What? Green hydrogen seems very likely as an alternative for shipping.
I think air/spacecraft are the harder problems to solve.
Green Hydrogen doesn’t involve carbon capture. It’s sourced from clean energy in the first place. I hope we do see it produce fuel cells that can be used for shipping.
It’s unfortunately “Blue” or “Grey” Hydrogen that the fossil fuel purveyors are pushing to make themselves look like they care about the environment, though. Non-green versions do involve inefficient attempts at carbon capture. If you see someone talking about carbons and hydrogen, they’re not talking about Green Hydrogen.
Yes it doesn’t involve carbon capture, I was just replying to the comment that shipping needs carbon capture because of the fuel it uses. You don’t need carbon capture if you change the fuel source which is entirely feasible for shipping.
The problem with hydrogen is its volatility, explosivity and transportability. In gaseous form it tries to escape from everywhere, when it leaks it can lead to big explosions, to transport it you need to keep it in liquid form which requires spending a whole lot of energy to keep it in that form or it needs to be at extreme pressure and, well, see number one.
In liquid form it also has less potential energy by volume than petrol, which means that for the same distance you need to use more space for fuel and less for actual cargo OR you need to fill up more often but then good luck making sure everywhere you fill up it’s clean energy that’s used to produce it.
Hydrogen is problematic, but all the points you’ve made are just typical disinformation on the matter.
First of all, hydrogen tanks don’t explode. Even if you set fire on them, they’ll simply leak and that leak will burn like a pressurized flame until the tank empties. Second, you can’t really transport hydrogen in liquid form, as the boiling temperature for it is far too low (33K). They’re always transported in gaseous form right now under high pressure, which is worse I’ll admit. The energy needed to pressurize hydrogen though, isn’t that much worse than LNG, since natural gas suffers all the same limitations as hydrogen as you’ve proposed.

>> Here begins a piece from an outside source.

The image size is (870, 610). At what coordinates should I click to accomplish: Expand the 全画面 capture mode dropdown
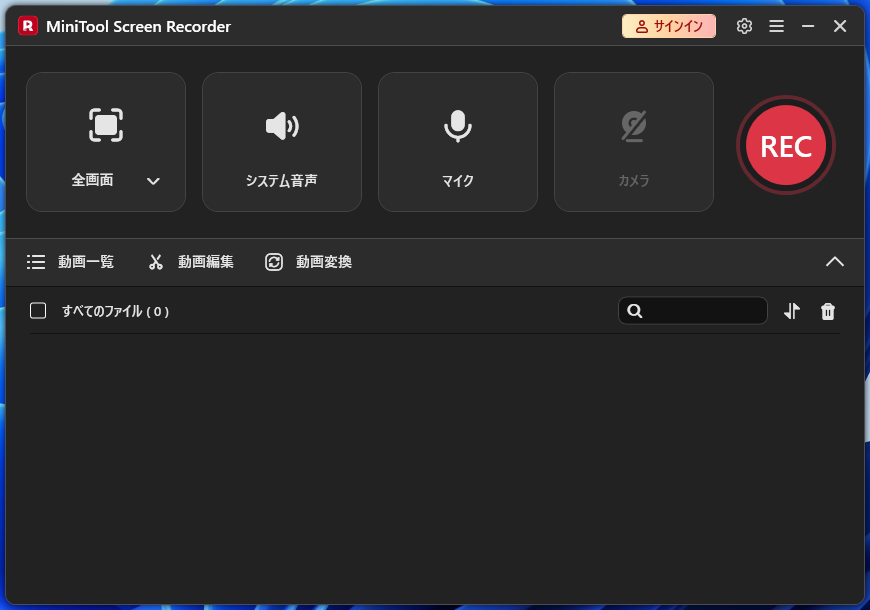pos(153,181)
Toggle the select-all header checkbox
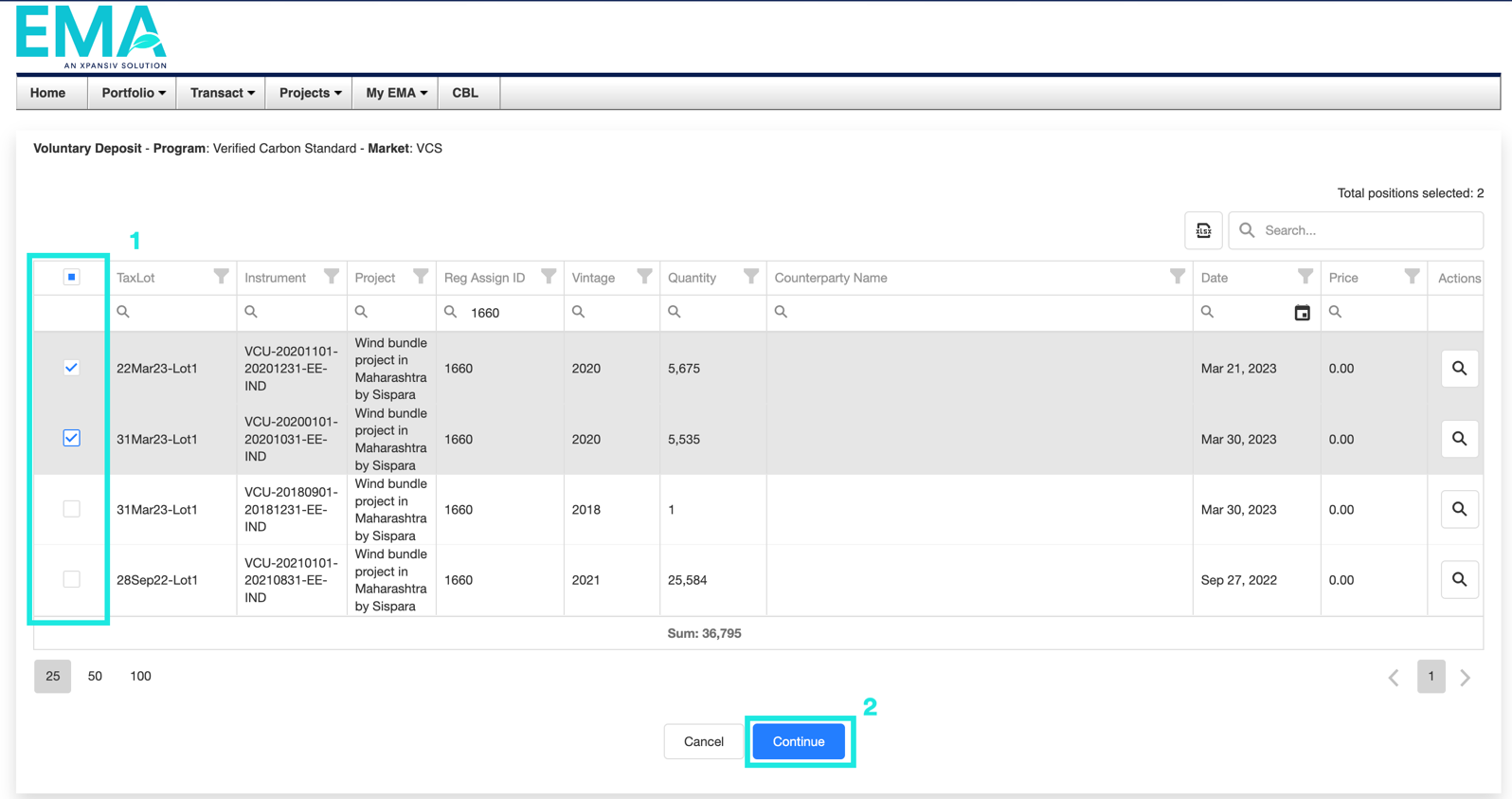The height and width of the screenshot is (799, 1512). (x=72, y=277)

In addition, the appeal of hydrogen isn’t the energy potential per volume of fuel, but that it is quick to fill a tank compared to charging a battery.
The real downsides of hydrogen is that it is so small, it gets in between the molecules that make up any tank, making them brittle over time. Hydrogen tanks simply don’t last very long, and are expensive to make if you have to replace them yearly. In addition, we haven’t discovered a way to produce hydrogen at an economic level yet. The energy required to produce hydrogen far too high as it is, putting it at something like 20% or so.
Thus, the downsides of hydrogen isn’t safety, but simply that it’s very expensive from making it all the way to storing it.
But in this discussion we’re talking about using it for cargo ships specifically… That means hydrogen tanks in an enclosed environment if an accident ever happens and compressed it has even less energy by volume.
The volume doesn’t matter. Hydrogen can’t ignite without the presence of oxygen in the first place, and there isn’t any inside the tank. A new fully pressurized hydrogen tank is no more dangerous than a propane or natural gas tank. And we already ship natural gas in this state on specialized container ships.
If the tank leaks inside the ship is what I’m talking about, it’s not open to the air, the fuel reserve is inside the ship and there’s oxygen inside the ship. Hydrogen tends to leak a whole lot more than natural gas and an LNG cargo ship explosion is already a matter of concern.